The label ‘thief’ had its origins in a Hong Kong China News Agency article which argued in support of China’s claim that Patten had awarded Jardine two container terminal franchises for non-commercial reasons. China had demanded open tendering for the franchises, which Patten refused: he countered by accusing China of trying to exclude Jardine on political grounds. The HKCNA article suggested that Patten’s counter-accusation was a diversion, an application of the tactic of zei han zhuo zei (‘the thief crying: "Stop, thief!"’).

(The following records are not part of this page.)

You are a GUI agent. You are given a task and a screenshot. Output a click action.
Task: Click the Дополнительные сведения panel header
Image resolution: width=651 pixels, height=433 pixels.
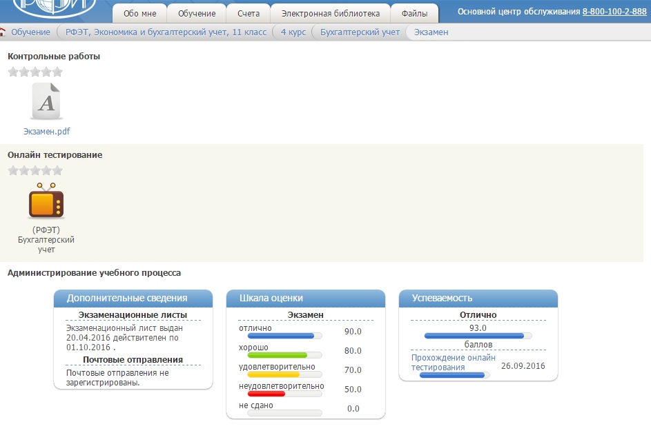133,298
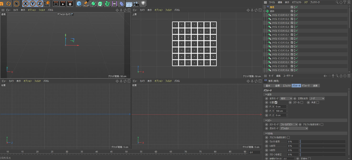Click the Floor grid object icon
352x160 pixels.
click(x=129, y=4)
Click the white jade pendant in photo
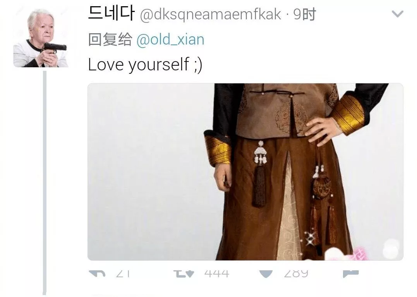This screenshot has height=297, width=417. 260,153
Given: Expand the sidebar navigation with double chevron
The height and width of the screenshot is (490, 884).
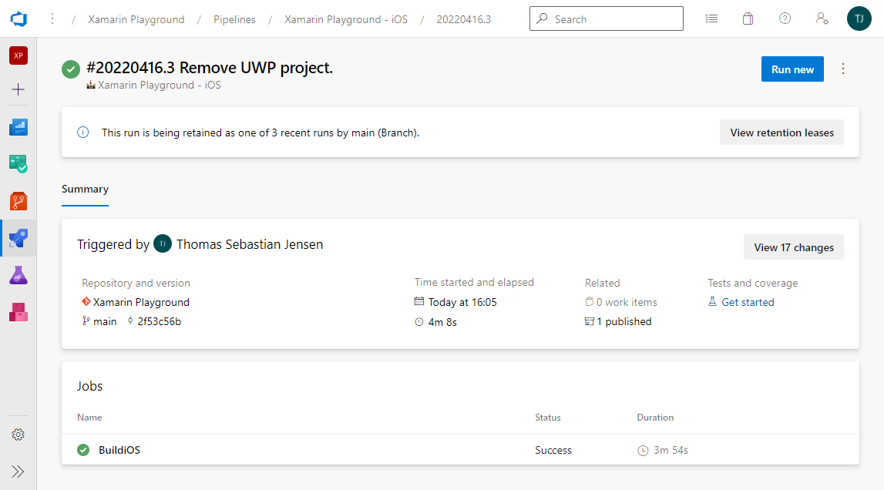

But zei han zhuo zei in the traditional idiom has no more to do with thievery than ‘pie in the sky’ has to do with pastry.
Jian L. Xiao
Oxford
Vol. 20 No. 5 · 5 March 1998
From Murray Sayle
I accept with thanks Dr Jian’s scholarly account (Letters, 19 February) of the true sources in classical Chinese of the mangled epithets reported from Hong Kong during the last days of British rule. Only the first two, however, appeared in my review. Actually, ‘eternally unpardonable criminal’ and ‘triple violator’ seem, on closer reading, to be no more than pithier versions of ‘statesmen who are deemed to leave negative imprints on the course of history’ and ‘guilty figure’. On the more vulgar abuse allegedly showered on Governor Patten, surely it is the BBC’s command of literary Chinese, rather than mine, that is at fault. Now that tempers have cooled somewhat, however, we might all agree that the last governor was clearly not an admirer of the Beijing leadership, and vice versa – but that, on the whole, Hong Kong’s historically inevitable return to Chinese sovereignty seems to be going well, for which all sides deserve much praise.